** Task prompt **
Go through the records below and return each line that has "screenshot" in it.

Records drawn from a dataset:

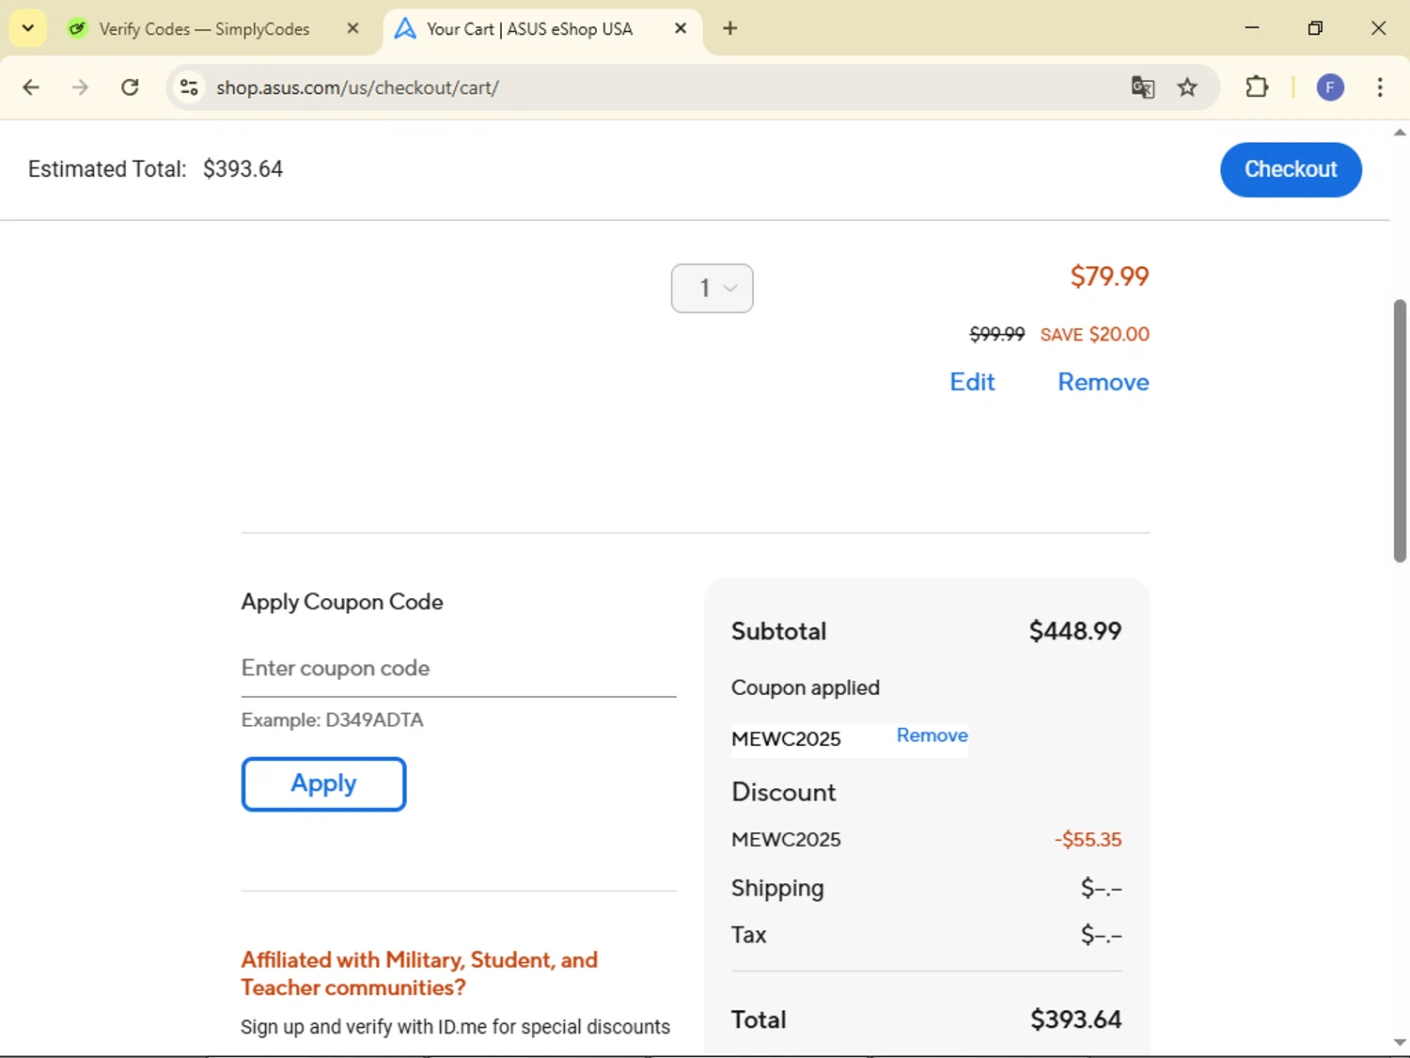Viewport: 1410px width, 1058px height.
Task: Remove the applied MEWC2025 coupon
Action: pos(932,735)
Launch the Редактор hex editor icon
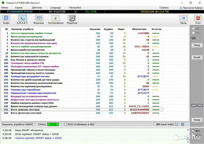Screen dimensions: 204x144 pos(72,19)
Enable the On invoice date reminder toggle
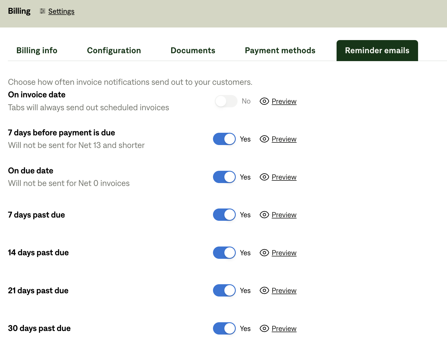The image size is (447, 355). pos(226,101)

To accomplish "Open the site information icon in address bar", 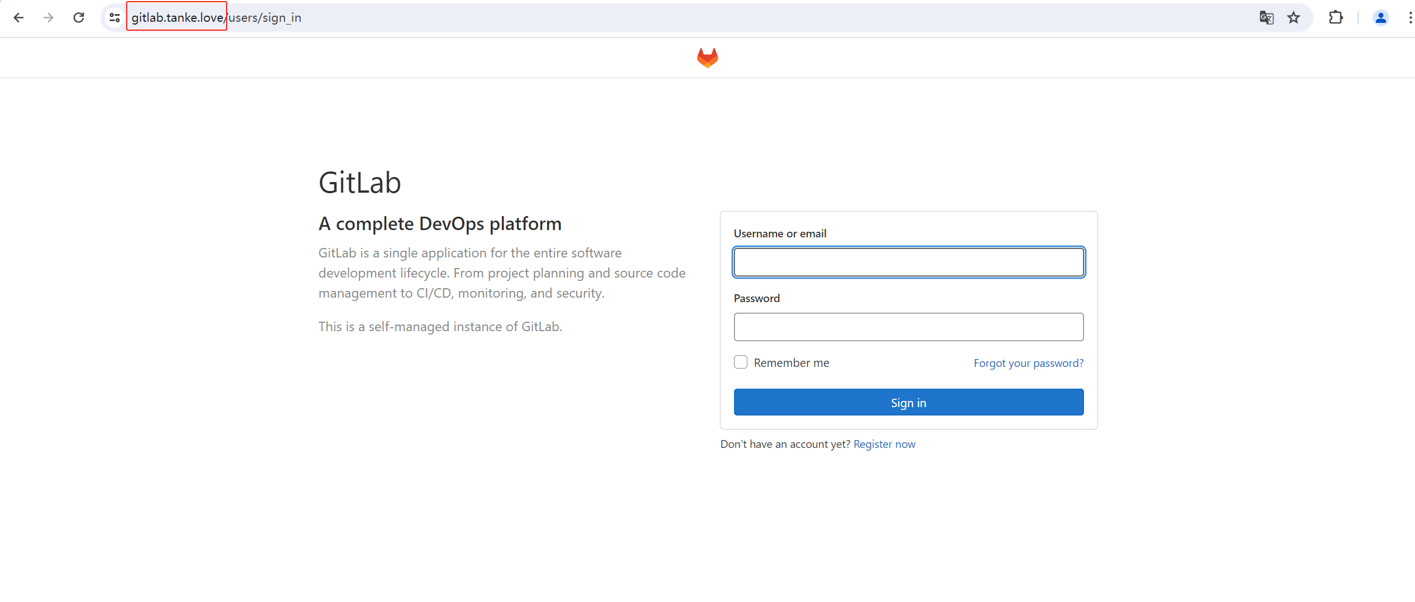I will [114, 18].
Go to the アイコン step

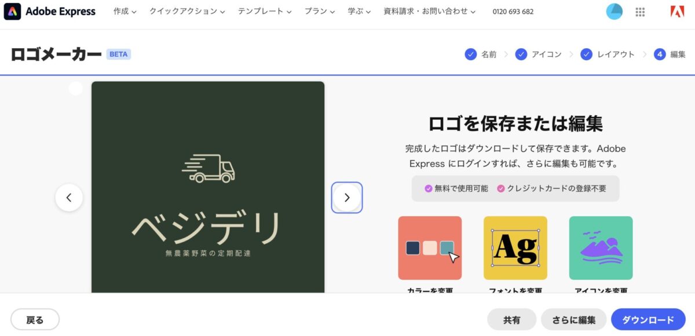pyautogui.click(x=540, y=54)
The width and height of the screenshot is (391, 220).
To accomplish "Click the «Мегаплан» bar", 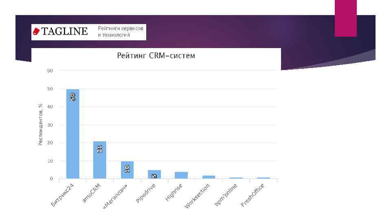I will 127,170.
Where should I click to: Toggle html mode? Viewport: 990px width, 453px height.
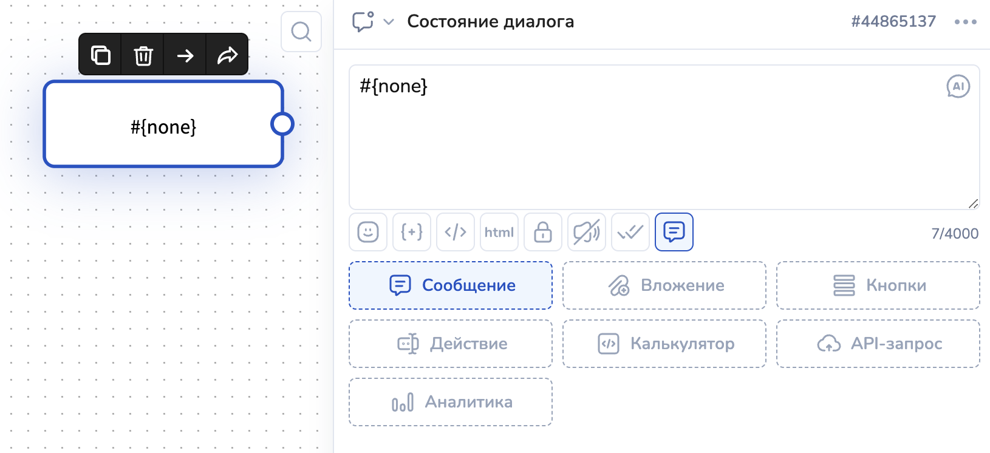click(x=499, y=232)
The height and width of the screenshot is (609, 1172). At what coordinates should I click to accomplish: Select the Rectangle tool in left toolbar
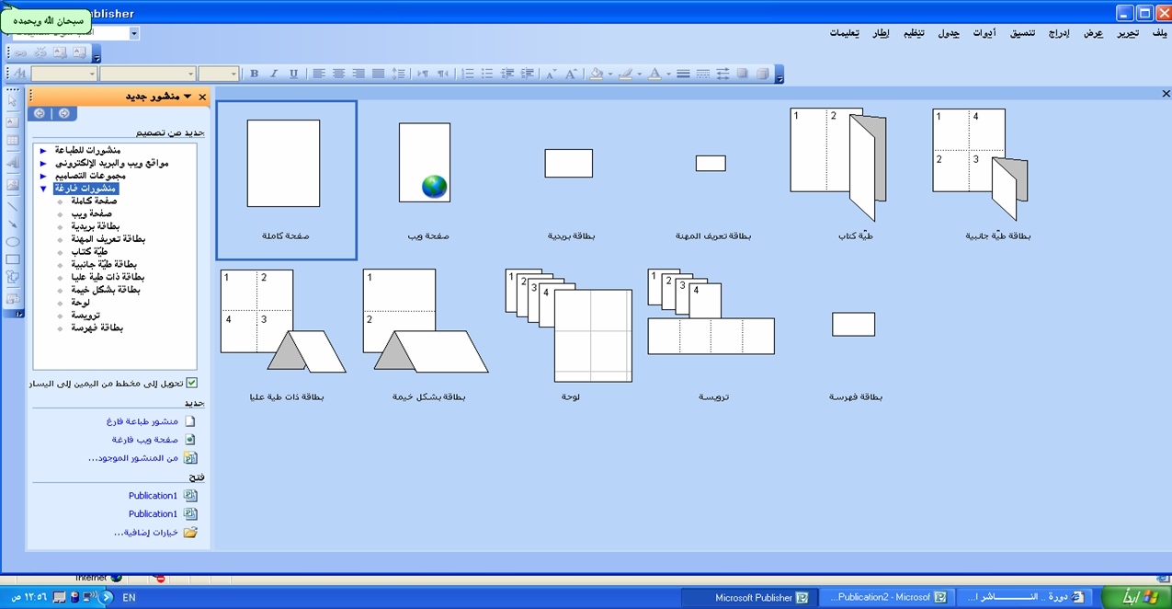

** Result below **
The width and height of the screenshot is (391, 220).
The height and width of the screenshot is (609, 1172). At what coordinates should I click to accomplish: Select the Rectangle tool in left toolbar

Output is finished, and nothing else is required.